Investing.com — Fears over China's debt-laden property sector mount after key player Country Garden halts trading on some of its mainland bonds. Elsewhere, economists at Goldman Sachs predict when the Federal Reserve will begin cutting interest rates after an aggressive policy tightening campaign, while investors look ahead to results from large big-box brands and retail sales figures for July.
1. China's property sector woes deepen
Chinese residential real estate giant Country Garden (HK:2007) suspended trading in more than ten of its onshore bonds on Monday, sparking a sell-off in the company's Hong Kong-listed shares as well as other stocks exposed to the country's ailing property sector.
Media in China reported that Country Garden, once China's largest developer by sales, is also seeking a potential debt structuring after it warned of a sharp loss in the first half of 2023.
Taken in conjunction with peer Evergrande (HK:3333), which last month reported combined losses of more than $81 billion in 2021 and 2022, the ongoing issues in China's real estate sector now seem to be intensifying.

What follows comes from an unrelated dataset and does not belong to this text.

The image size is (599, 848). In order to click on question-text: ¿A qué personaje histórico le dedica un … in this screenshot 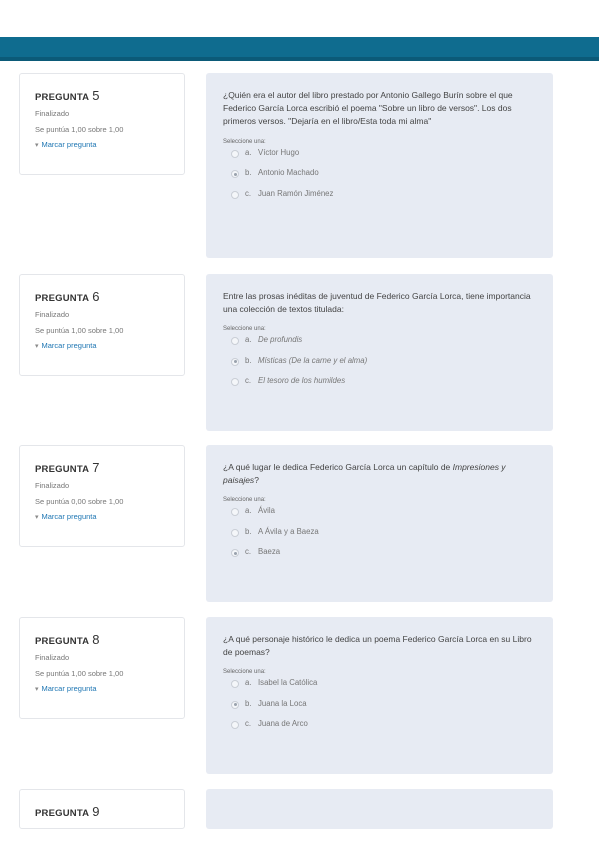, I will do `click(378, 646)`.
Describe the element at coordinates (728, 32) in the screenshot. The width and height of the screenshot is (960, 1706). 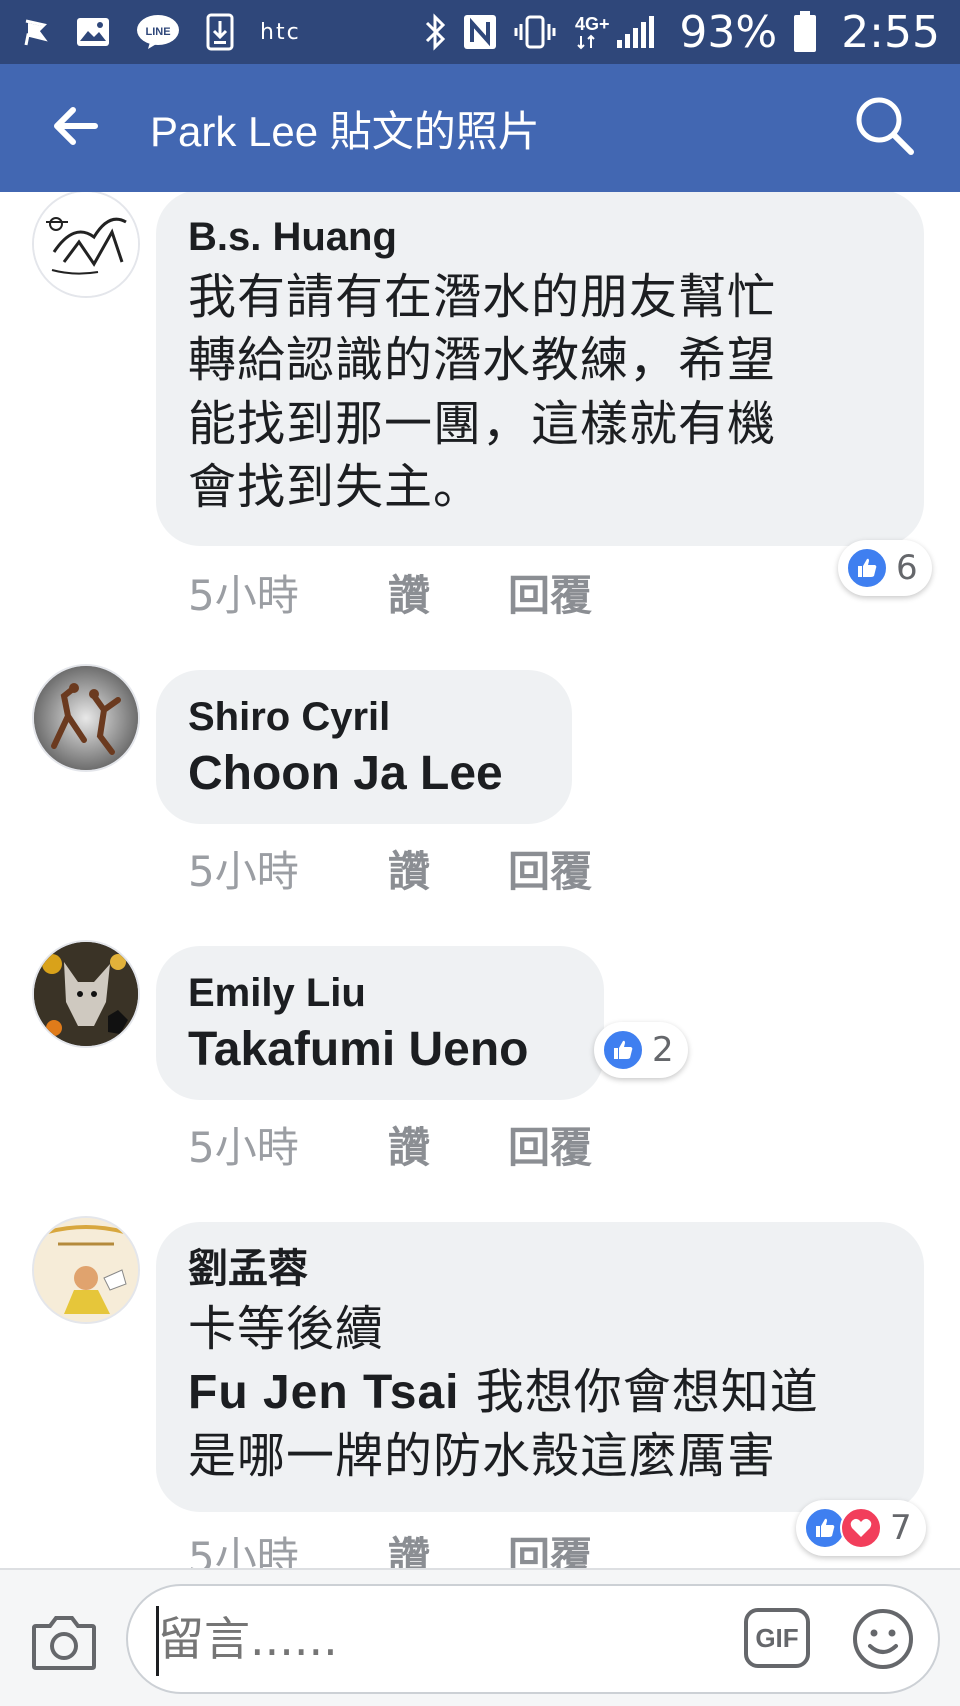
I see `battery-percent: 93%` at that location.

The industry has been severely hit by a liquidity crisis fueled by a slowdown in buyer demand, which has in turn weighed on the post-pandemic recovery of the world's second biggest economy.

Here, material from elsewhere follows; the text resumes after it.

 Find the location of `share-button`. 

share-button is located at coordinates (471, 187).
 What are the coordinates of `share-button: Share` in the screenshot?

Longfor Properties (HK:0960) and Seazen Group (HK:1030), two other Chinese real estate firms currently considered to be financially healthy, saw their shares and bonds dip on Monday.
China's government has chosen not to step in to bail out the struggling property businesses yet, but the issues at Country Garden, Evergrande, and elsewhere have spurred on calls for Beijing to provide more support.